From: | Rinat Shigapov <rinatshigapov(at)gmail(dot)com> |
---|---|
To: | pgsql-hackers(at)lists(dot)postgresql(dot)org |
Subject: | Too coarse predicate locks granularity for B+ tree indexes |
Date: | 2023-02-07 10:23:54 |
Message-ID: | CAJneKMX826bmGpTHyt9-oM3Qbfk1mX8-Kn1E7s2Gt2MNF=yRaQ@mail.gmail.com |
Views: | Raw Message | Whole Thread | Download mbox | Resend email |
Thread: | |
Lists: | pgsql-general pgsql-hackers |
Hi,
TLDR: this email describes a serialization failure that happens (as I
understand it) due to too coarse predicate locks granularity for primary
key index.
I have a concurrent testsuite that runs 14 test cases. Each test case
operates on a disjoint set of records, doesn't retry transactions and is
run under 'serializable' isolation level. The test data is small and likely
fits within a single tuple page.
When I finished the test suite I was surprised that PostgreSQL 14.5 returns
serialization failure on every test suite run. I was even more surprised
when I tested the suite against the current CockroachDB and didn't get
serialization failures. Actually I was able to reproduce RETRY_SERIALIZABLE
errors a couple of times on CockroachDB but it required me to run the test
suite in a loop for more than a half hour.

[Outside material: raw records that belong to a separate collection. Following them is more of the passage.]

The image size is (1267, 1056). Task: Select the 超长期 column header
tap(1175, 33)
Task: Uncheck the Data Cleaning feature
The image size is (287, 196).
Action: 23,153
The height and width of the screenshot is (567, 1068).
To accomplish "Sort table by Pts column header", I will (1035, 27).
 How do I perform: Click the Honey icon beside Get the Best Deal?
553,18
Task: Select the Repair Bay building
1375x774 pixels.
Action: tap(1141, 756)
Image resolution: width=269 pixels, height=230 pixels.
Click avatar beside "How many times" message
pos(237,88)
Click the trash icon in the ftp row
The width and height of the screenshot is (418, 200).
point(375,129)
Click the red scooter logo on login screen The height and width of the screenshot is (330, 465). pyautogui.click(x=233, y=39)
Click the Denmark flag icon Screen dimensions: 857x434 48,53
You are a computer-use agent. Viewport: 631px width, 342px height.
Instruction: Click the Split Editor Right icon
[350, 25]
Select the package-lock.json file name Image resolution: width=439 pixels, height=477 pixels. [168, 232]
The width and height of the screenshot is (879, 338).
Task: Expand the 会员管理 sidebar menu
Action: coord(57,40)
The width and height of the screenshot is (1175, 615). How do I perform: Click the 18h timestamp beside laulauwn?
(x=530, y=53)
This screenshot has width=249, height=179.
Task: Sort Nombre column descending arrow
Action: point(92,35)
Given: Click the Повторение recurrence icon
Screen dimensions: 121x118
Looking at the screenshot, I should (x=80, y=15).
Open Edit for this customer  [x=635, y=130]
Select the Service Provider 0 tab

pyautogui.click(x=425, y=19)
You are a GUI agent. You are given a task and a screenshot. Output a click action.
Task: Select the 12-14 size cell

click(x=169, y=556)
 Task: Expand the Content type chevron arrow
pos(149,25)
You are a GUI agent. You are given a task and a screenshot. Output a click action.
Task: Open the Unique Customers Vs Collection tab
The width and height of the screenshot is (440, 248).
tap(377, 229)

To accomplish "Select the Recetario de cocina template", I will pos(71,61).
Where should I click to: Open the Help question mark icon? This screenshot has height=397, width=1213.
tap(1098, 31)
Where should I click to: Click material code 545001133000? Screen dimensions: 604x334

I started to investigate the test behavior with PostgreSQL with more
simplified and shrinked code and found a serialization failure of two
concurrent `update_user` operations.
The test defines the following `Users` table:
CREATE TABLE Users (
> id UUID,
> title VARCHAR(255),
> first_name VARCHAR(40),
> last_name VARCHAR(80) NOT NULL,
> email VARCHAR(255) NOT NULL,
> lower_email VARCHAR(255) GENERATED ALWAYS AS (lower(email)) STORED,
> marketing_optin BOOLEAN,
> mobile_phone VARCHAR(50),
> phone VARCHAR(50),
> phone_ext VARCHAR(40),
> is_contact BOOLEAN DEFAULT false NOT NULL,
> unlinked_link_ids UUID[],
> CONSTRAINT unique_user_email UNIQUE(lower_email),
> PRIMARY KEY (id)
> );
Concurrent `update_user` operation run the UPDATE query to change user
email to a unique value
UPDATE Users
> SET
> title = CASE WHEN false= true THEN 'foo' ELSE title END,
> first_name = CASE WHEN false= true THEN 'foo' ELSE first_name END,
> last_name = CASE WHEN false= true THEN 'foo' ELSE last_name END,
> email = CASE WHEN true = true THEN 'email2' ELSE email END,
> marketing_optin = CASE WHEN false = true THEN true ELSE
> marketing_optin END,
> mobile_phone = CASE WHEN false = true THEN 'foo' ELSE mobile_phone END,
> phone = CASE WHEN false = true THEN 'foo' ELSE phone END,
> phone_ext = CASE WHEN false = true THEN 'foo' ELSE phone_ext END
> WHERE id = '018629fd-7b28-743c-8647-b6321c166d46';
>
I use the following helper view to monitor locks:
> CREATE VIEW locks_v AS
> SELECT pid,
> virtualtransaction,
> locktype,
> CASE locktype
> WHEN 'relation' THEN relation::regclass::text
> WHEN 'virtualxid' THEN virtualxid::text
> WHEN 'transactionid' THEN transactionid::text
> WHEN 'tuple' THEN
> relation::regclass::text||':'||page::text||':'||tuple::text
> WHEN 'page' THEN relation::regclass::text||':'||page::text
> END AS lockid,
> mode,
> granted
> FROM pg_locks;
When the test Users table has only a few records the query uses a
sequential scan the serialization failure is reproducible without inserting
sleeps before `update_user` transaction commit.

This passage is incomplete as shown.